Task to carry out >> Return nothing but the lines from the one containing "Image resolution: width=891" through the end of the records below, exactly as they stand and without pictures.

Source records
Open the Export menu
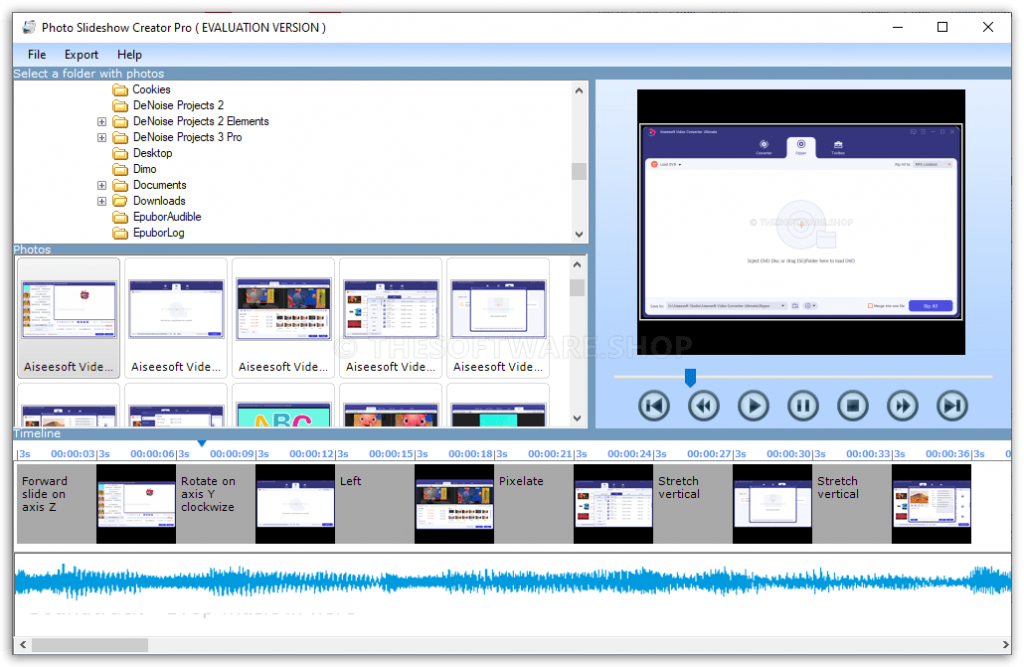[81, 54]
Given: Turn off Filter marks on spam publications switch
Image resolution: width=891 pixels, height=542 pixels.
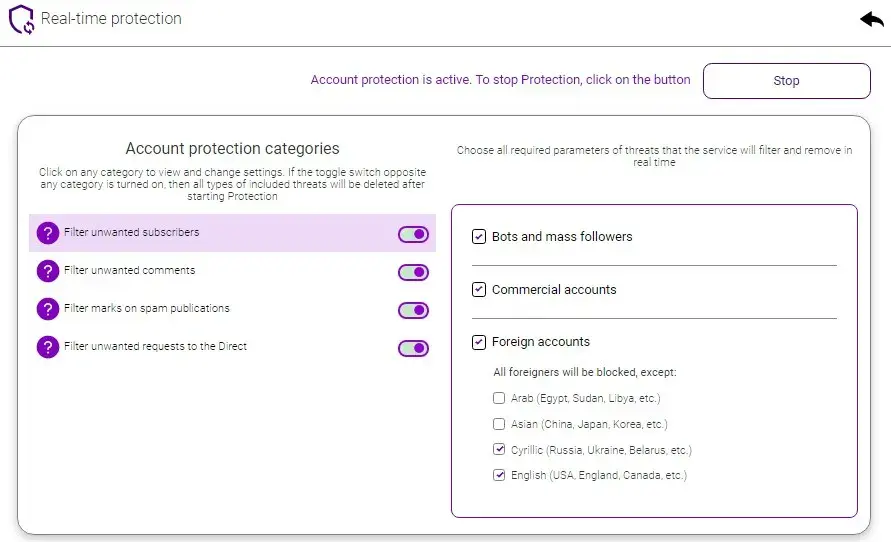Looking at the screenshot, I should (413, 310).
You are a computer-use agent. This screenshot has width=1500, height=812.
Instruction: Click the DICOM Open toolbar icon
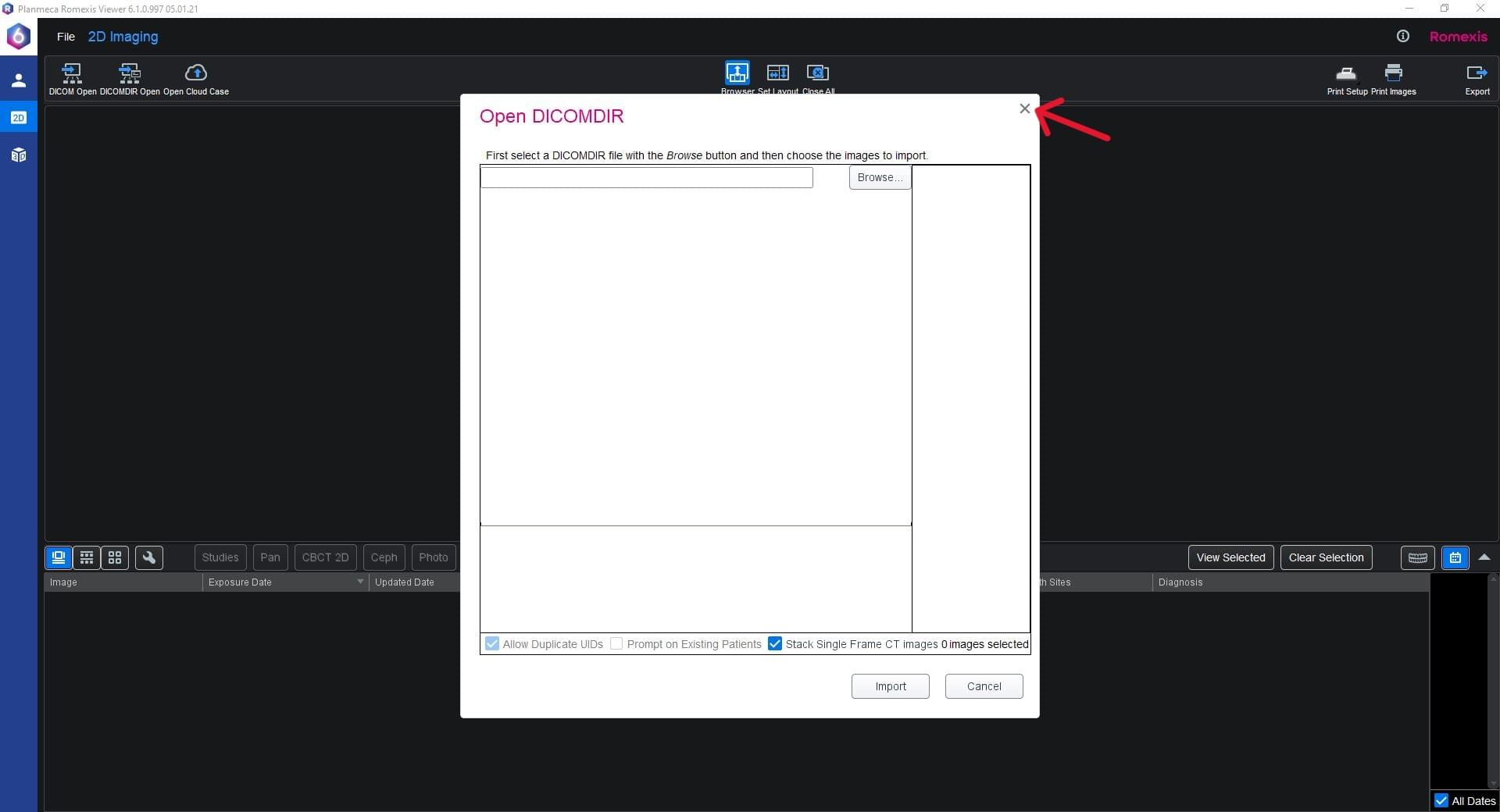pyautogui.click(x=72, y=74)
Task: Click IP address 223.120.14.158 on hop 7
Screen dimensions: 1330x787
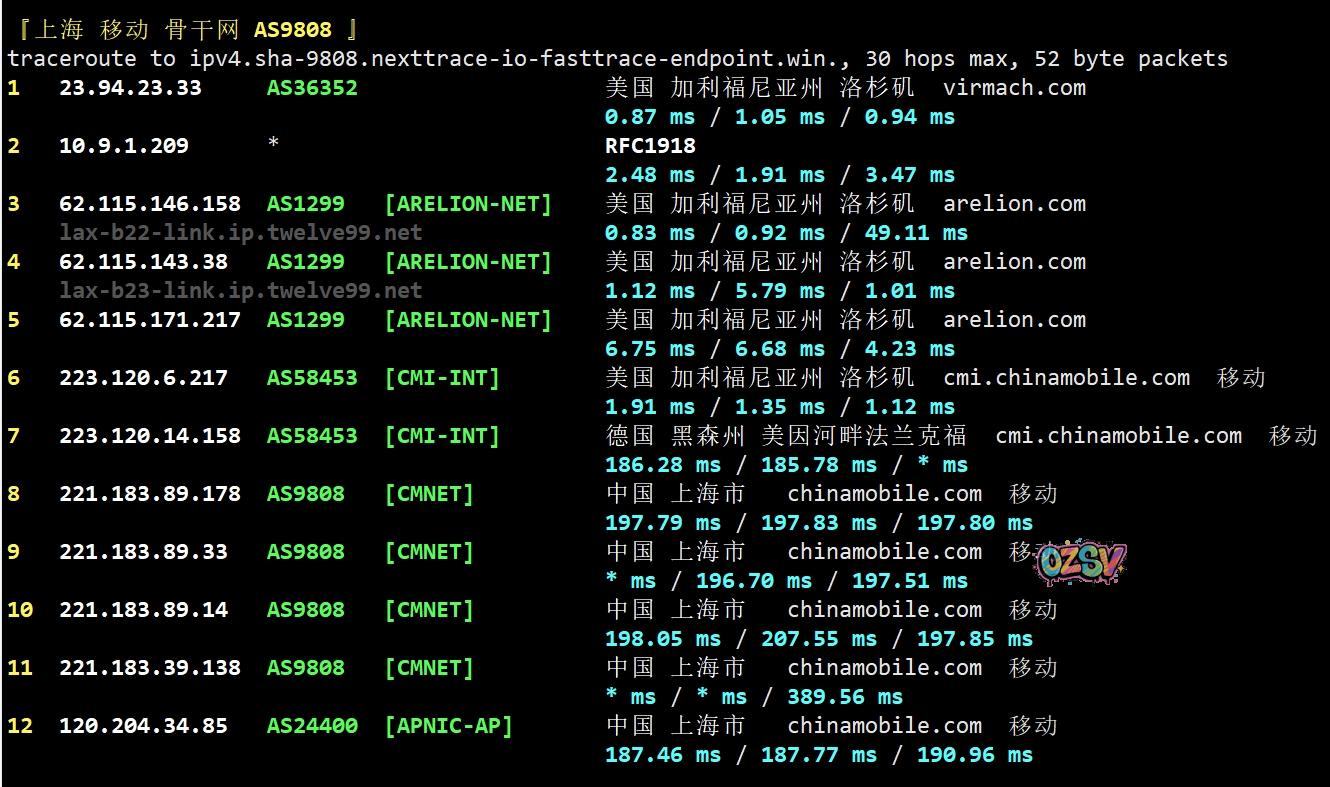Action: [150, 436]
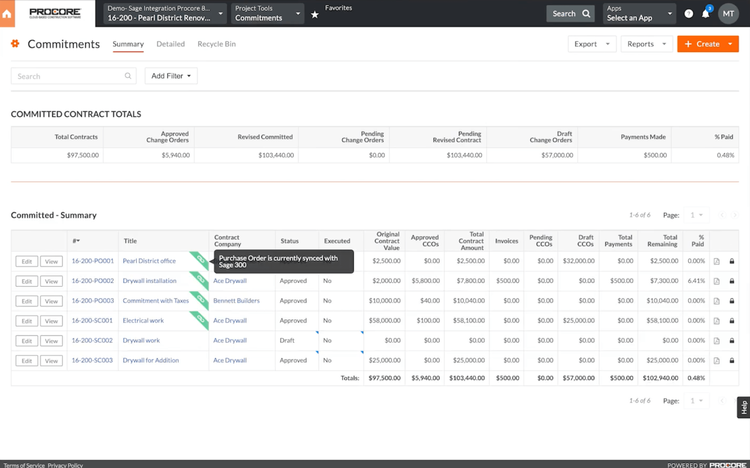Click the Sage sync ribbon on Drywall installation
This screenshot has width=750, height=468.
199,278
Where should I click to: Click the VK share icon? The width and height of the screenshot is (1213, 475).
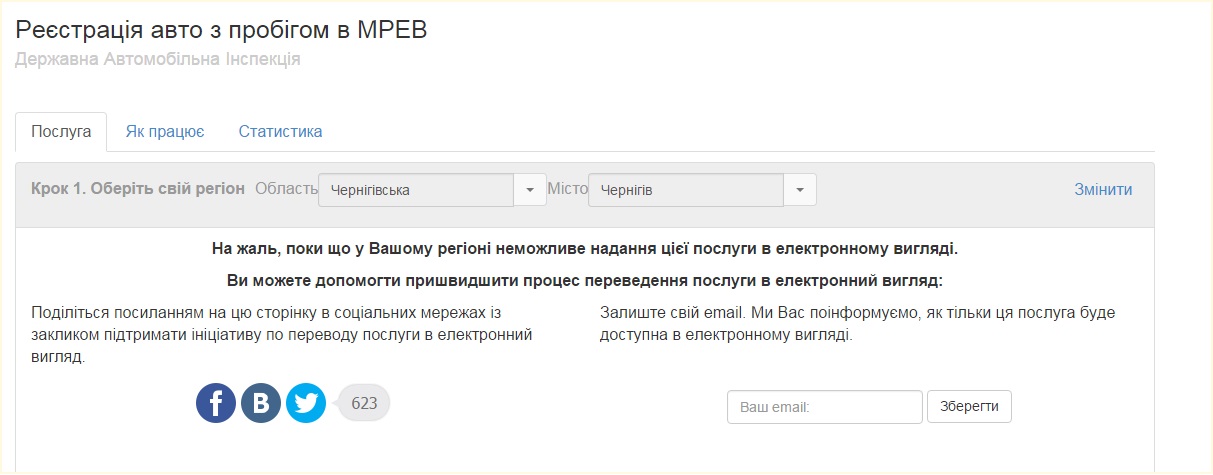[x=261, y=403]

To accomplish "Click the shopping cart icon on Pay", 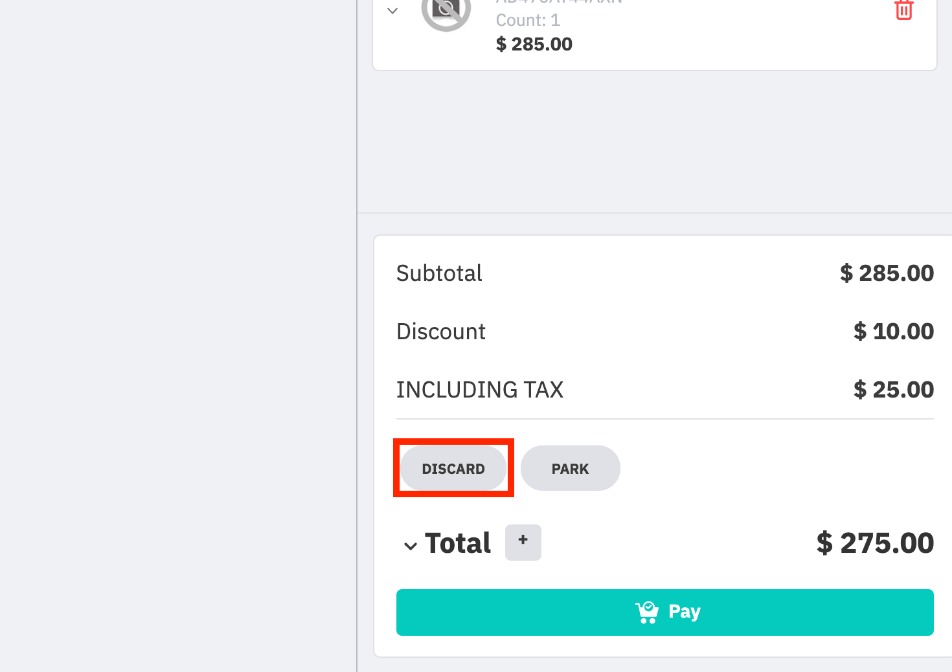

Written reply >>
Image resolution: width=891 pixels, height=542 pixels.
Looking at the screenshot, I should (413, 310).
You are a computer-use agent. This screenshot has width=1500, height=812.
Instruction: Click the DICOM Open toolbar icon
pyautogui.click(x=72, y=74)
Task: Click IP address 223.120.14.158 on hop 7
Screen dimensions: 1330x787
Action: [150, 436]
Click the Sage sync ribbon on Drywall installation
This screenshot has width=750, height=468.
199,278
Where should I click to: Click the VK share icon? The width and height of the screenshot is (1213, 475).
[x=261, y=403]

To accomplish "Click the shopping cart icon on Pay", 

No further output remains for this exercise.